Anthropic Accidentally Leaked Its Most Powerful AI Model. The Model’s Draft Description Called It an Unprecedented Cybersecurity Risk.

AI Security Research — March 2026

Claude Mythos Capybara Leaked.
Cybersecurity Gets a Step Change.

Anthropic’s internal codename “Capybara” leaked in March 2026, revealing a specialized Claude variant tuned for cybersecurity research.

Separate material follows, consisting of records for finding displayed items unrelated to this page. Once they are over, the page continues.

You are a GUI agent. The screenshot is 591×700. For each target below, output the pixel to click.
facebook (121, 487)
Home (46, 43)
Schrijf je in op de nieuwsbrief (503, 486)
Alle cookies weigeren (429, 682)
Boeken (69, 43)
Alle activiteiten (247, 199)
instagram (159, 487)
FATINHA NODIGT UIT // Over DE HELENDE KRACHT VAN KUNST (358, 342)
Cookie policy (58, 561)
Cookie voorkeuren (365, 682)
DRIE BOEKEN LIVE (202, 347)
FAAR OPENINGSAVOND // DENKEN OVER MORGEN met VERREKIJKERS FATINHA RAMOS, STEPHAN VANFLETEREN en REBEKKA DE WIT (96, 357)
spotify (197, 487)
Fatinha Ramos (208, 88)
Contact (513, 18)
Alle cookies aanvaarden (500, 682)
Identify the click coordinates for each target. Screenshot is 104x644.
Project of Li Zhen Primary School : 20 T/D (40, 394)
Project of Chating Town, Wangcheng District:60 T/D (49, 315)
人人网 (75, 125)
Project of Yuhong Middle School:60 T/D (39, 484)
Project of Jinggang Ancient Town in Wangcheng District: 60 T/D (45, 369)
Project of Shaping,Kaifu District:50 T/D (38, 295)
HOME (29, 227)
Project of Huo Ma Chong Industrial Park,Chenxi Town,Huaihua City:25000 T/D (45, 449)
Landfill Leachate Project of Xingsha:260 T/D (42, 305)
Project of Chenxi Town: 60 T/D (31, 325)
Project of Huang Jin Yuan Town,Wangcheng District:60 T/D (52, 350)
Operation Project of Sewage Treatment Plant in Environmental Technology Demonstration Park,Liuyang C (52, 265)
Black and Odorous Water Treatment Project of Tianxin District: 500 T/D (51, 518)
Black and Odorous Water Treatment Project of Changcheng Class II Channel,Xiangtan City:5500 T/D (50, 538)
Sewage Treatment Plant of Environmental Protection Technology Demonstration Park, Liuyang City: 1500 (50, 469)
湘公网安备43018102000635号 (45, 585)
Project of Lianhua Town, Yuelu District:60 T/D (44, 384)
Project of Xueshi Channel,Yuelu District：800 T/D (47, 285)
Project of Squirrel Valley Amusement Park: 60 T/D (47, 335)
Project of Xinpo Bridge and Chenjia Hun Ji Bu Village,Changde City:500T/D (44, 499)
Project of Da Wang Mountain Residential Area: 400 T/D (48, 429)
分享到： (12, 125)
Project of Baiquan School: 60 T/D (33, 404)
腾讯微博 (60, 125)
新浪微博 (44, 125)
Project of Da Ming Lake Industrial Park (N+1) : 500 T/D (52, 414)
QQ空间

Internal Anthropic documents leaked in March 2026 revealed that the company has been developing a specialized model variant codenamed Capybara under its Mythos program, designed for cybersecurity research applications. The leaked materials, authenticated by Bloomberg and two other independent outlets, describe a Claude model tuned to assist with vulnerability analysis, attack surface mapping, and red team workflow support for U.S. government agencies and cleared defense contractors. Anthropic confirmed the program exists but declined to provide details on deployment scope or specific capabilities.

What Was Actually Exposed

The CMS misconfiguration exposed approximately 3,000 internal Anthropic assets including draft blog posts, internal documentation pages, and media files. The most significant was a draft announcement for a new model called Claude Mythos, which sits in a new capability tier called Capybara, above the existing Opus tier. The draft described Mythos as scoring “dramatically higher” than Opus 4.6 on coding benchmarks, academic reasoning tasks, and cybersecurity evaluations. The specific language that drew attention: the draft characterized Mythos as “currently far ahead of any other AI model in cyber capabilities” and warned of “unprecedented cybersecurity risks.”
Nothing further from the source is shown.